Les dégâts ont été plus profonds chez les entreprises de neocloud qui louent de la capacité de traitement graphique aux développeurs d’IA.

CoreWeave a reculé de 14 %, tandis que Nebius a perdu 17 %, alors que les investisseurs évaluaient le risque que Meta puisse concurrencer en dessous les fournisseurs qui proposent un accès similaire aux développeurs. Meta a déjà acheté des services cloud comparables auparavant, mais son nouveau plan la met en concurrence avec certains de ses propres vendeurs.

Le contraste au sein de la Big Tech était net.
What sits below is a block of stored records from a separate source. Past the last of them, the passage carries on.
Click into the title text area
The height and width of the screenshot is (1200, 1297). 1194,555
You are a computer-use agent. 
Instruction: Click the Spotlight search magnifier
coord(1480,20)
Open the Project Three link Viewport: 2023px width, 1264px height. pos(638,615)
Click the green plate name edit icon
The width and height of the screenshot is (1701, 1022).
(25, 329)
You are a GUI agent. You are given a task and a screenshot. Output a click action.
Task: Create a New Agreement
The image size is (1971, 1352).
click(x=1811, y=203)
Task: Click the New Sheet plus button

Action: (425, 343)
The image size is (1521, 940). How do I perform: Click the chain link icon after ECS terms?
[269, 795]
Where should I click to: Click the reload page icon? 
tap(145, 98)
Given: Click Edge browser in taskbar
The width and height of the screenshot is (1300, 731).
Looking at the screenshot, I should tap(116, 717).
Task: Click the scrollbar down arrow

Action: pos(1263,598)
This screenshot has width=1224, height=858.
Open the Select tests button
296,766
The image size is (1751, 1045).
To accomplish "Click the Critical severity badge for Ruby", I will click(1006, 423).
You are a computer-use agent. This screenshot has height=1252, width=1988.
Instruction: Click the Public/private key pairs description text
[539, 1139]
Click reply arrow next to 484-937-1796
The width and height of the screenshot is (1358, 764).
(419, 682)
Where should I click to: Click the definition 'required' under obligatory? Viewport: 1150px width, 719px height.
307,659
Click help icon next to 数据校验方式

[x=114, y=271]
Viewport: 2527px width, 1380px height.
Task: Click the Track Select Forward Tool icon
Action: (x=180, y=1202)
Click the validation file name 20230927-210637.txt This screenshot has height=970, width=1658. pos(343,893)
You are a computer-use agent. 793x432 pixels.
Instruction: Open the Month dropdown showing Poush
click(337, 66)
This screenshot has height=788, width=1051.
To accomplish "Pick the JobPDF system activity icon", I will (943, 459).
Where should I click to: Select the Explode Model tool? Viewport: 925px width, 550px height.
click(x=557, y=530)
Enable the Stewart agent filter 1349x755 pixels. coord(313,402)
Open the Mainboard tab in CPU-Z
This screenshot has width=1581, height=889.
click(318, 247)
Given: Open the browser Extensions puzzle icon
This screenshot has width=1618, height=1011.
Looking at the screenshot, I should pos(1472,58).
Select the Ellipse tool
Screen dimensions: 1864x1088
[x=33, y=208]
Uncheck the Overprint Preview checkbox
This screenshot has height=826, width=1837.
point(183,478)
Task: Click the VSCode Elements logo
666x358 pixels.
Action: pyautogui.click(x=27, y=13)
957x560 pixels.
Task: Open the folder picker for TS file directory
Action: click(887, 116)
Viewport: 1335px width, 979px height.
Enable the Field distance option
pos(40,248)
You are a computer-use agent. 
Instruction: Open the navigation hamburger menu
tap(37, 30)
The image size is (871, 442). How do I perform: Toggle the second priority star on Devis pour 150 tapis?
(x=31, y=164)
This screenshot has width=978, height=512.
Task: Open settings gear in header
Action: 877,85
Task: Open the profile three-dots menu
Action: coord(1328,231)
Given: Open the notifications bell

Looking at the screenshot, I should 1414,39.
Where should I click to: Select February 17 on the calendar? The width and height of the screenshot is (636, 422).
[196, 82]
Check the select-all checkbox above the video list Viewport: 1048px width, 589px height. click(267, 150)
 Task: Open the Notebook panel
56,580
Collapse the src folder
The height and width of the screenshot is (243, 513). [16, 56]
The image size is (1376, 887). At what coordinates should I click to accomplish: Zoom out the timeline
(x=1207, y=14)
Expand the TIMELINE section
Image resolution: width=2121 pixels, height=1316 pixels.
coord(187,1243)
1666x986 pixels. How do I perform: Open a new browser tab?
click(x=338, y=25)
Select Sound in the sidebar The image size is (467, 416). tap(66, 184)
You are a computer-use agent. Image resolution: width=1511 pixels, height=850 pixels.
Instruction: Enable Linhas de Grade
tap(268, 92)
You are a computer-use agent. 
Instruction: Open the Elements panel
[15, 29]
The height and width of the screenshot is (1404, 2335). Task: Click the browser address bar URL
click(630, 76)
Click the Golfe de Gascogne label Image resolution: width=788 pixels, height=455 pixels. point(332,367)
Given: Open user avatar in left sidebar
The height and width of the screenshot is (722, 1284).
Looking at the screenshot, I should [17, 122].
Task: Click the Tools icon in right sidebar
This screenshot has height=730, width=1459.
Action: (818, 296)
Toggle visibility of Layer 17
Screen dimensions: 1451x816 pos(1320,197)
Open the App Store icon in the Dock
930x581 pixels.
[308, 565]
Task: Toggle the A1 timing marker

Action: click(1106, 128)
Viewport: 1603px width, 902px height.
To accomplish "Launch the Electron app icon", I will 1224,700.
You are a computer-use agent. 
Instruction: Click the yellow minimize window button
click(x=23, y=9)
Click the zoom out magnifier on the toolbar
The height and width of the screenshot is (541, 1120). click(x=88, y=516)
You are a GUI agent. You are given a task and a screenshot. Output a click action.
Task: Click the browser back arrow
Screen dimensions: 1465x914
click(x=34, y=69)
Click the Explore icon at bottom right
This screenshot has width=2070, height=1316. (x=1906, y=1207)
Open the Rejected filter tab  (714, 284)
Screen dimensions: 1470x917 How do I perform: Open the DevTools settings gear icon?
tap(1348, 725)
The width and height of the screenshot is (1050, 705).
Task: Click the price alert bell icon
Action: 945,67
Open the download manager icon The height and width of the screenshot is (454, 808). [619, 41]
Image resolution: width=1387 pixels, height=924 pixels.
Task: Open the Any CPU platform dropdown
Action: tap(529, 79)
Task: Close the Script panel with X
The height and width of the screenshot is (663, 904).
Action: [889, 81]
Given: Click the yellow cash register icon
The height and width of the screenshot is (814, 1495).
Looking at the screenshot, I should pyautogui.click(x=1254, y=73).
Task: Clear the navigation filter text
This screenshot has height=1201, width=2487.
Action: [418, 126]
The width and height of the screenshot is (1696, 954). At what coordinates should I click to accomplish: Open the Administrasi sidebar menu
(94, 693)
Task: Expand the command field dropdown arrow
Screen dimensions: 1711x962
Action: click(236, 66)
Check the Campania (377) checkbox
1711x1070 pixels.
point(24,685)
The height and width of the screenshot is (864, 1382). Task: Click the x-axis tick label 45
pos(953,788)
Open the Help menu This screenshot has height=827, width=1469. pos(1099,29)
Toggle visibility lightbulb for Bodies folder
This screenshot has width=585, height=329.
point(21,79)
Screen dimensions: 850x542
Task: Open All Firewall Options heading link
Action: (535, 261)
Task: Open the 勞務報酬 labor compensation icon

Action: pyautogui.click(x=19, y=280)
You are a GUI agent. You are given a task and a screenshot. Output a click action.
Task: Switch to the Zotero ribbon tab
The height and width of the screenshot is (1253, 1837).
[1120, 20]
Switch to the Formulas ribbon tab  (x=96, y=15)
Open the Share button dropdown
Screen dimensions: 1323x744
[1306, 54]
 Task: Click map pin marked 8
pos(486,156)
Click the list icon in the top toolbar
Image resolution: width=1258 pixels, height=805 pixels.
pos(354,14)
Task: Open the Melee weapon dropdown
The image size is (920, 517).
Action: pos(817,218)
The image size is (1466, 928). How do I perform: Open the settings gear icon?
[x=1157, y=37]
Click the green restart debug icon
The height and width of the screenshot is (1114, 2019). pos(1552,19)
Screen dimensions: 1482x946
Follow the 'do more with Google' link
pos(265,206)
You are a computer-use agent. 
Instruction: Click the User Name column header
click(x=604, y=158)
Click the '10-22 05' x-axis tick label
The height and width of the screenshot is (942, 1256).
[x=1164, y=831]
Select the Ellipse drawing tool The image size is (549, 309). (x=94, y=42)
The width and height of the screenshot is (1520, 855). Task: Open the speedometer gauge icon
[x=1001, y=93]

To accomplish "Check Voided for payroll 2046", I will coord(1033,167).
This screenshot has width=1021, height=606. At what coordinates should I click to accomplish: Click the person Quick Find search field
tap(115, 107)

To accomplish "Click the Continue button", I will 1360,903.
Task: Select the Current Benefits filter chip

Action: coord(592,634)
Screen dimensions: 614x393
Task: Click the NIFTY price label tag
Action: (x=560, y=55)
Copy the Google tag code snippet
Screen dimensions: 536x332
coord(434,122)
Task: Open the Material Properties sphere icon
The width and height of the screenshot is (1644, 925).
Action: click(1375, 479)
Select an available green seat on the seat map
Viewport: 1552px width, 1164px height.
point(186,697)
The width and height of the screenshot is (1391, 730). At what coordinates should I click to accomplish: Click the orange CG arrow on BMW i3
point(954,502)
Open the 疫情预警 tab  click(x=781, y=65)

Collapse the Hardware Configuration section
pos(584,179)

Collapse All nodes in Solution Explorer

Apple, Microsoft, Amazon, Alphabet et Tesla ont clôturé en hausse, car certains stratégistes ont attribué le mouvement à une rotation s’éloignant des seuls paris sur le matériel d’IA, au profit d’entreprises perçues comme mieux positionnées pour la prochaine phase de dépenses.

La vente s’est ensuite propagée à l’Asie. Samsung et SK Hynix ont chuté de plus de 7 % et 9 %, respectivement, au début de la séance, tandis que le KOSPI déclenchait une nouvelle pause de cotation.

La réaction a suivi un schéma familier observé plus tôt cette année, lorsque la faiblesse de la Big Tech américaine s’est répercutée sur les fabricants de puces asiatiques. Cette fois, le déclencheur était plus spécifique : une seule annonce qui a remis en cause l’hypothèse selon laquelle l’offre de calcul pour l’IA resterait limitée.

Pendant une grande partie du boom de l’IA, les investisseurs ont récompensé les entreprises liées aux puces, à la mémoire et aux locations de GPU, car la demande semblait dépasser la capacité disponible. Meta Compute a amené le marché à reconsidérer cette vision, du moins pour les entreprises les plus exposées aux prix du matériel.